Non sono solito comprare riviste musicali italiane, rimango sempre deluso dalla pochezza dei contenuti, dalla mancanza di materiale nuovo e quindi dalla solita esasperata rilettura di cose rigurgitate già decine, centinaia, migliaia di volte.
Il CLASSIX in questione però l’ho preso, sarà perché in passato ho scritto io stesso per questa rivista, sarà perché conosco Pascoletti (il deux ex-machina di Classix), sarà perché sono amico di Gianni Della Cioppa dai tempi di Metal Shock e quindi dalla fine degli anni ottanta.
E’ sempre difficile per uno come me, che in passato Page lo ha studiato a fondo, confrontarsi con una rivista che parli di Jimmy o dei Led Zeppelin…la noia, il disagio, persino il disgusto sono sempre dietro l’angolo.
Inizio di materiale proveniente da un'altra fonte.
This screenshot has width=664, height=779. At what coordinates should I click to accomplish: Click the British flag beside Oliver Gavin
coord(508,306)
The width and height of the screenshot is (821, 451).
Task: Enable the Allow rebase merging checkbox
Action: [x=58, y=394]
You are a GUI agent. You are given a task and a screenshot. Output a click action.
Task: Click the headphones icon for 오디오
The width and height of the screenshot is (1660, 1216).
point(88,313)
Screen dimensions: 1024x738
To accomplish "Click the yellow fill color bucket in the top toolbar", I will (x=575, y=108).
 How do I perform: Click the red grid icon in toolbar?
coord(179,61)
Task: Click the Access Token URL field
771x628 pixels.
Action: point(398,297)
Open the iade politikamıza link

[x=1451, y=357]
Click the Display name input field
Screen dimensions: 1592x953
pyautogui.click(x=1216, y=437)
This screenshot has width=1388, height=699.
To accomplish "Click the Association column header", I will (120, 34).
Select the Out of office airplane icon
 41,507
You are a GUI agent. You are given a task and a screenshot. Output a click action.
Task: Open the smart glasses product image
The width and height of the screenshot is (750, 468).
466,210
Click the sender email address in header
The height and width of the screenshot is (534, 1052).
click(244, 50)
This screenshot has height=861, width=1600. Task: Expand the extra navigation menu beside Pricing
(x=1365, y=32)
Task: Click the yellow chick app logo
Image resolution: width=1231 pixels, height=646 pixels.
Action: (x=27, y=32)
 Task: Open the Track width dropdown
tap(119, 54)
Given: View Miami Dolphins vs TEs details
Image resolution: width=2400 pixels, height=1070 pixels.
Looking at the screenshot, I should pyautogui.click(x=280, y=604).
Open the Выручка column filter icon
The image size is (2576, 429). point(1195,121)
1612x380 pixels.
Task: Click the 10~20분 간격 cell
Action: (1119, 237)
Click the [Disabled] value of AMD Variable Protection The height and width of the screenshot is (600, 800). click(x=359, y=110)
O che la rivista in questione propone una nuova intervista (merce rarissima vista la parsimonia con cui Page le rilascia) o al limite nuove teorie ardite (ma tra tutti quelli che conosco solo Picca è in grado di pensarle) o che perdo interesse dopo le prime venti righe, ripongo la rivista sul tavolino e dopo qualche giorno passato a prendere polvere la rivista finisce nel bidone blu della carta da riciclare.
Questo numero di Classic se non altro rinuncia a parlare dei Led Zeppelin e si occupa del Page pre e post dirigibile appunto. Sembra una sciocchezza ma non è mica poco. Gli articoli giocano sull’alternarsi tra il racconto dello scriba e citazioni di dichiarazioni di Page prese da qualche vecchia intervista. Questo è sempre stato un po’ il taglio di CLASSIX , ma anche di molte alte riviste…la cosa non è certo positiva ma non gliene si può fare una colpa, in Italia non ci sono mai stati mezzi per la musica rock, i giornali specializzati non possono permettersi di inviare qualcuno ad intervistare non dico l’artista in questione, ma almeno qualcuno del suo giro, tanto per avere materiale un po’ fresco.
L’articolo principale LIFE BEFORE ZEPPELIN/LIFE AFTER ZEPPELIN è scritto da Jacopo Meille e riassume la vita musicale di Jimmy (LZ esclusi) e come accennato qui sopra fa un uso massiccio di citazioni dello stesso Page. Non sono riuscito a leggerlo completamente, magari è scritto bene e ad alcuni potrà anche essere utile, ma per me sono le solite cose.
SYMPATHY FOR THE DEVIL è un paginetta o poco più scritta da Lorenzo Becciani, un paio di foto di Crowley e un paio della Boleskine House. Bah, che dire…la Boleskine House che viene chiamata “antico maniero”, Crowley che viene chiamato “Satanista”, dischi letti al contrario, riproposizione dei pettegolezzi più consunti e cose simili.
L’ALTRO JIMMY, boxettino di Luca Garrò dedicato a due mini recensioni di JUGULA e HIP YOUNG GUITAR SLINGER. Tutto qui? Boh, questa non l’ho capita.
TOP TEN JIMMY, ancora Jacopo Meille che scrive a proposito di 10 canzoni per definire lo stile di Jimmy: DAZED, WLL, HEARTBREAKER, IMMIGRANT, SIBLY STAIRWAY. TSRTS, TEN YEARS GONE, ALL YOUR LIFE (sic!), IN THE EVENING. Ognuno di noi avrebbe la sua lista a tal proposito e se da una parte plaudo a Meille per aver incluso TEN YEARS GONE (a scapito di KASHMIR ), dall’altra rimango basito per la presenza di “ALL YOUR LIFE”, (FOR YOUR LIFE naturalmente) …al di là dei gusti musicali lasciar fuori ACHILLES LAST STAND, per quanto riguarda un pezzo da scegliere da Presence che definisca lo stile di Jimmy, mi pare azzardato.
WHOLE LOTTA LOVE. LE DONNE DI JIMMY di Anna Minguzzi proprio non funziona. Ancora citazioni da interviste dell’epoca e solite banalità su Pamela Des Barres, Lori Maddox e Bebe Buell. L’articolino avrebbe dovuto chiamarsi LE TRE GROUPIE PRINCIPALI DI JIMMY. Nessun accenno a Charlotte Martin, Patricia Ecker e Jimena. Mah.
TUTTA COLPA DI LUCIFERO di Cesare Granata si sofferma sul litigio tra Kenneth Anger e Page.
Riassumendo, 15 pagine dedicate al nostro, più di 40 foto (la maggior parte senza didascalie) e la copertina. 5 euro.